From   wgould@stata.com (William Gould, StataCorp LP)
To   statalist@hsphsun2.harvard.edu
Subject   Re: st: Time without date
Date   Wed, 24 Oct 2007 10:50:44 -0500

Mai Mai <mai7777@gmail.com> writes, 

> I have a variable that is %tc, eg: (02jan2005 10:13:43) how can make
> this variable composed of time only without the date.
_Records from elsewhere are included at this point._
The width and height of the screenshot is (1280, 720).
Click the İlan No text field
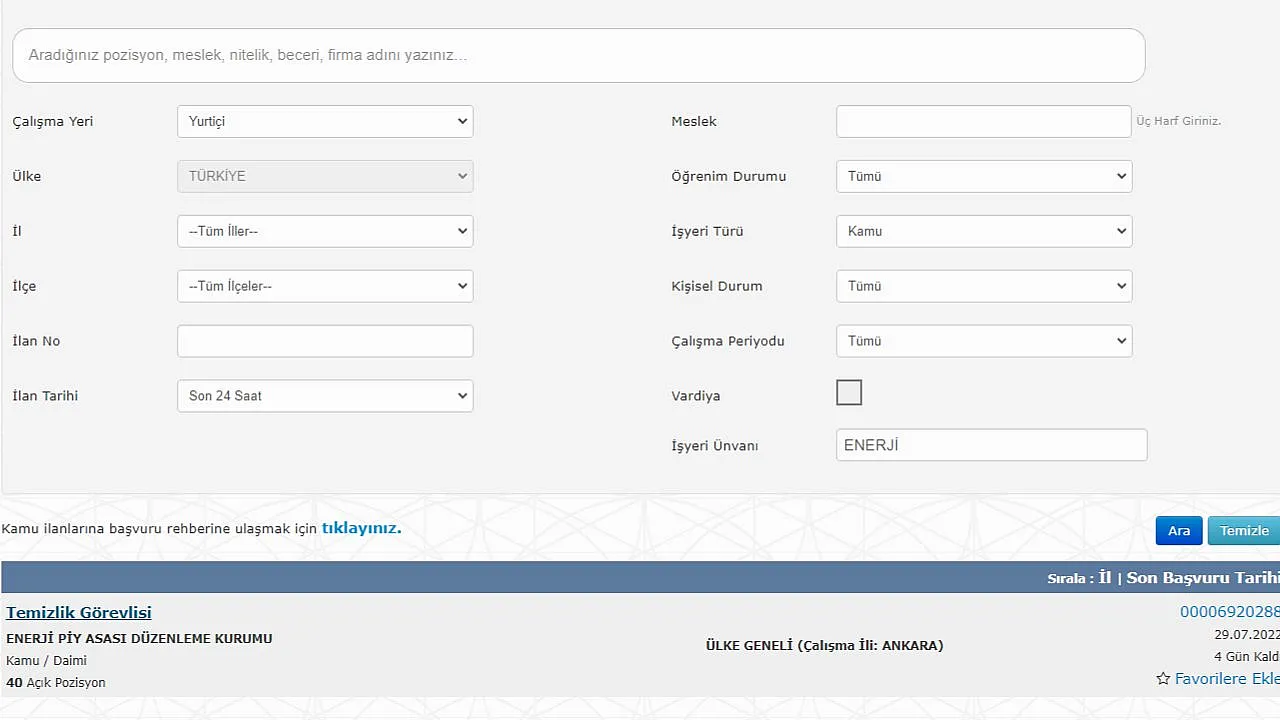tap(325, 341)
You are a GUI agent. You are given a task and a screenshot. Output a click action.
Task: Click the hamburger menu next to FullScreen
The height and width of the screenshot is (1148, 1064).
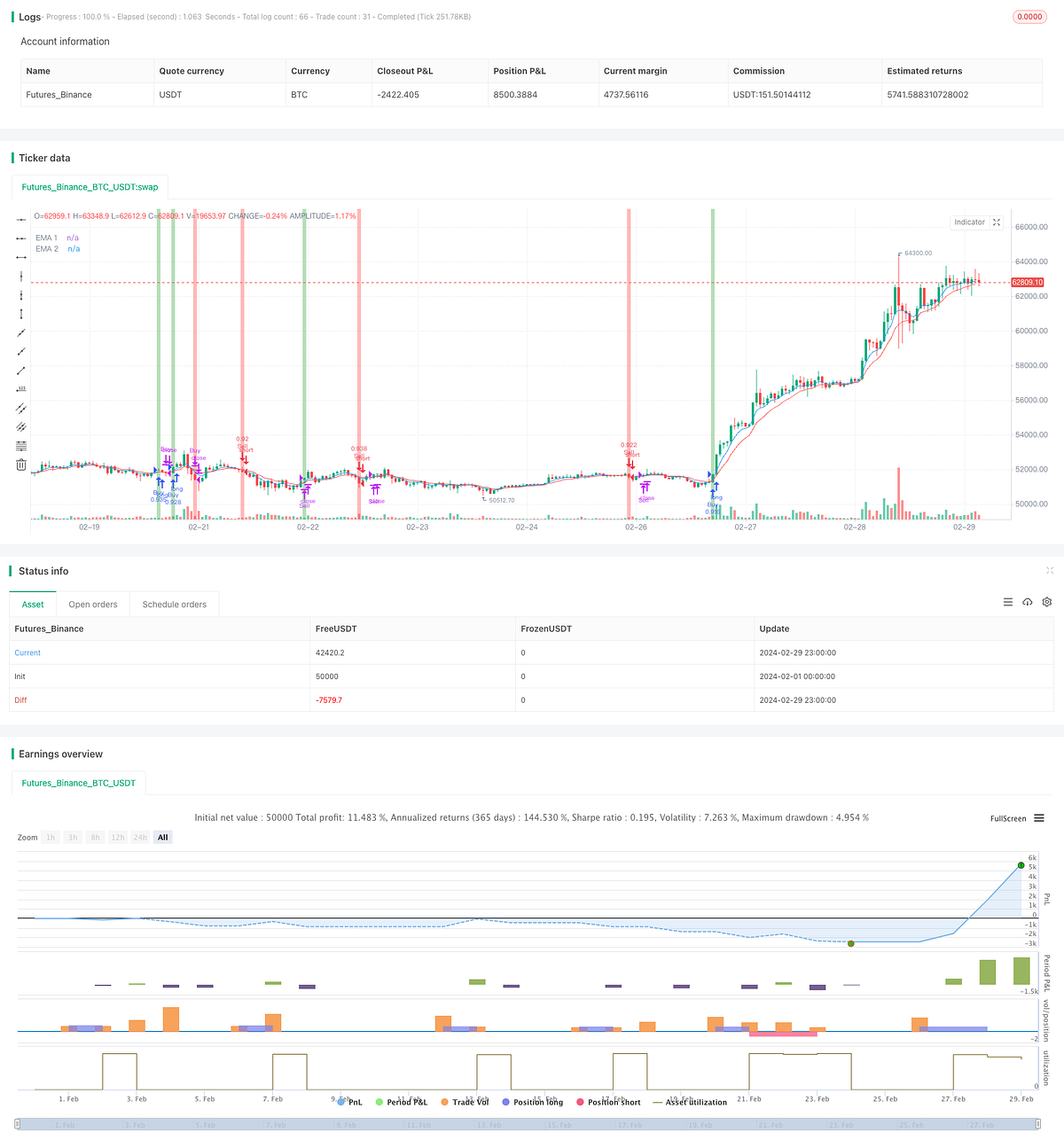(1038, 818)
I don't want it
> to include the standard date of 1960. I am doing this because I need
> to average across time of many days second by second.

You *DO* want it to include the standard date of 1960 because, the way 
%tc values work, that is the same as not having a date.

%tc values record the number of milliseconds from 01jan1960 00:00:00.000.  If
you have just pure times, think of the %tc convention as being the number of
milliseconds from the beginning of the day and ignore that fact that the
particular day turns out to be 01jan1960.

Consider averaging the times 8:00 a.m., 1:00 p.m., and 2:00 p.m.  Before
trying the Stata solution, let's just think about the problem logically.  We
could average 8, 13, and 14 to get 11.666667, and then we could turn that back
into a clock time of 11:40 because .66667 hours is 40 minutes.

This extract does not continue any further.